C’est de la Russie que le docteur H. me parle tout d’abord, et de la politique que les gouvernements de l’Entente poursuivent dans ce pays. « Plaçons-nous, me dit-il, au point de vue de l’Entente, que d’ailleurs je crois faux. L’Entente veut réduire le bolchévisme par la force. L’entreprise était réalisable. Une armée d’un demi-million d’bommes, peut-être d’un million, mais une armée régulière, bien équipée, bien armée, bien encadrée, eût pu venir à bout des bandes bolchévistes, en six mois ou en un an. Cela ne s’est pas fait. Les raisons ? je ne les connais pas, mais je puis en imaginer quelques-unes. Il se peut que vos soldats n’aient pas voulu marcher. Il se peut aussi que vous ayez pensé : quand nous serons entrés dans Rétrograde, il faudra ravitailler la population... Entrer à Pétrograde était pourtant le seul moyen de réduire le bolchévisme, en organisant un blocus effectif, toutes les voies ferrées et les principales voies fluviales passant par cette capitale.

« Le blocus que vous venez de décréter risque fort de n’être qu’une manifestation.

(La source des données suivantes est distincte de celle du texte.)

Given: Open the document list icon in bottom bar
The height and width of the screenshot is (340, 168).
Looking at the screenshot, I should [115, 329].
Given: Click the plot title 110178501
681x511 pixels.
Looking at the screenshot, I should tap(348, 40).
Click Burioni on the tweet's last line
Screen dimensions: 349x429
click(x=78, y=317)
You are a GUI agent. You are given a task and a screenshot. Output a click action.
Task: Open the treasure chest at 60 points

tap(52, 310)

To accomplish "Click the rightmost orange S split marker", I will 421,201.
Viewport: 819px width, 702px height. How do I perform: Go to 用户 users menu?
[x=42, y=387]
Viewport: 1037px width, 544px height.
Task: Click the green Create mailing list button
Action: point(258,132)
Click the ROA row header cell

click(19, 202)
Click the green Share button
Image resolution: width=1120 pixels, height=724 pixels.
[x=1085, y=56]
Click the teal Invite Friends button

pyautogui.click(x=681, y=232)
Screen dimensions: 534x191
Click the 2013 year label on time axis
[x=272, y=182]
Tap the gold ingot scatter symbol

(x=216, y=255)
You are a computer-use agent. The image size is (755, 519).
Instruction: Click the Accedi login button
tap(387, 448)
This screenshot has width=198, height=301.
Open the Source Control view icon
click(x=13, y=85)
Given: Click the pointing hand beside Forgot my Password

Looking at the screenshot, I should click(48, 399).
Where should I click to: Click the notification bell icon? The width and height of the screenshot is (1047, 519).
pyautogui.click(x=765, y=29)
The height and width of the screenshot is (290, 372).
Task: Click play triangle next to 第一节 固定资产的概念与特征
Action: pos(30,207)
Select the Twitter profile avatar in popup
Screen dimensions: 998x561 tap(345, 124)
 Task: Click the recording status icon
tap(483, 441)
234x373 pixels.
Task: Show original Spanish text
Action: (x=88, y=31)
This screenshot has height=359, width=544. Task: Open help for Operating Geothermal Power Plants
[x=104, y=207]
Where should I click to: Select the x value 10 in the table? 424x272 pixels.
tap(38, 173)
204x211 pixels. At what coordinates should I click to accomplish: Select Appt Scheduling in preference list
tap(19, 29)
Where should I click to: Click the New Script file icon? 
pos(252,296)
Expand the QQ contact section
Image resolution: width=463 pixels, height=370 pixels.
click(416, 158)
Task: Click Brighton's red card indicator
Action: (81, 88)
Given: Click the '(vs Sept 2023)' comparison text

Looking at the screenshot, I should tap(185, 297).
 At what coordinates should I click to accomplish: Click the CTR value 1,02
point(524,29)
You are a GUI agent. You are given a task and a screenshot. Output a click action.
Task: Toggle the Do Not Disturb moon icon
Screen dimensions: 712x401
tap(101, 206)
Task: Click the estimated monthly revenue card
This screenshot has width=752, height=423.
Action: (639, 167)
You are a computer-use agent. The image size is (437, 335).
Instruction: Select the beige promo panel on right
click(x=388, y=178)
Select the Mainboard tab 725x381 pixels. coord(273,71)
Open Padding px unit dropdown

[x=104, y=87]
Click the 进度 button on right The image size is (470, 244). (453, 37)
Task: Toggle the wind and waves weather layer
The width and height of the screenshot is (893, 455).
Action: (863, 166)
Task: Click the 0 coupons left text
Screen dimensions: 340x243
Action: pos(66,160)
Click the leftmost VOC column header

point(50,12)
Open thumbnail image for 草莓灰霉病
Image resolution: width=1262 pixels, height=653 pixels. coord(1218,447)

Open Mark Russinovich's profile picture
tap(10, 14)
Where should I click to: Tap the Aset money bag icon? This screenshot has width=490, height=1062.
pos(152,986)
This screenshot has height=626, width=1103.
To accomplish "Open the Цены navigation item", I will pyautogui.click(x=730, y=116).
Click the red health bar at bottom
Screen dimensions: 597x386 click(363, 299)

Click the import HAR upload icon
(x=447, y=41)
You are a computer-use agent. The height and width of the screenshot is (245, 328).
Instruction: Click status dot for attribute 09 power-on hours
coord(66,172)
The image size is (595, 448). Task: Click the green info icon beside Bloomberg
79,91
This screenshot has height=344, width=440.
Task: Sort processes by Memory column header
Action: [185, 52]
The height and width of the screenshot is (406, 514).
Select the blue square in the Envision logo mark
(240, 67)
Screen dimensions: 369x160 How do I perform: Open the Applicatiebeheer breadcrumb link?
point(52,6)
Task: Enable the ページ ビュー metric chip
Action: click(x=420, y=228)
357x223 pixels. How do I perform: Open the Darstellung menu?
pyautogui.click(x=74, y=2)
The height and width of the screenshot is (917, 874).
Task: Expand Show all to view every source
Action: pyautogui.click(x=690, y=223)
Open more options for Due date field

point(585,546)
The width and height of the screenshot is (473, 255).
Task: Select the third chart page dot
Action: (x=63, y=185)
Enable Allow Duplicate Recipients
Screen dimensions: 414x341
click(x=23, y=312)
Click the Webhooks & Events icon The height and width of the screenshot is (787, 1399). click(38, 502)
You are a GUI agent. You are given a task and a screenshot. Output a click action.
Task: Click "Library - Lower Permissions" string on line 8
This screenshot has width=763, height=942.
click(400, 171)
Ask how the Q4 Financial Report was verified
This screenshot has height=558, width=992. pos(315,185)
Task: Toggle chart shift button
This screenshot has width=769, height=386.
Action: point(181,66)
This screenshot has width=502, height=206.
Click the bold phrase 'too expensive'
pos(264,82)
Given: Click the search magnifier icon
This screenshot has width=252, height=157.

Moyen accessoire, avec une action militaire comme moyen principal, passe encore. Mais le blocus seul, tel que vous pouvez le faire sans être à Rétrograde, ce n’est pas suffisant. Actuellement la Russie se ravitaille par l’Ukraine et par le Japon : l’Ukraine fournit des céréales, le Japon des produits fabriqués. Les petits Japonais, que les Russes ne haïssent point, qu’ils ne redoutent point, dont ils ne se méfient point, n’ont pas attendu la fin de la guerre pour prendre la place laissée libre par les Allemands. Pouvez-vous les empêcher d’inonder la Russie de leur population et de leurs produits ? Non. Pouvez-vous fermer la frontière de l’Ukraine ? pas davantage : il n’y a pas de frontière entre l’Ukraine et la Russie. Alors, il eût mieux valu ne point parler de blocus.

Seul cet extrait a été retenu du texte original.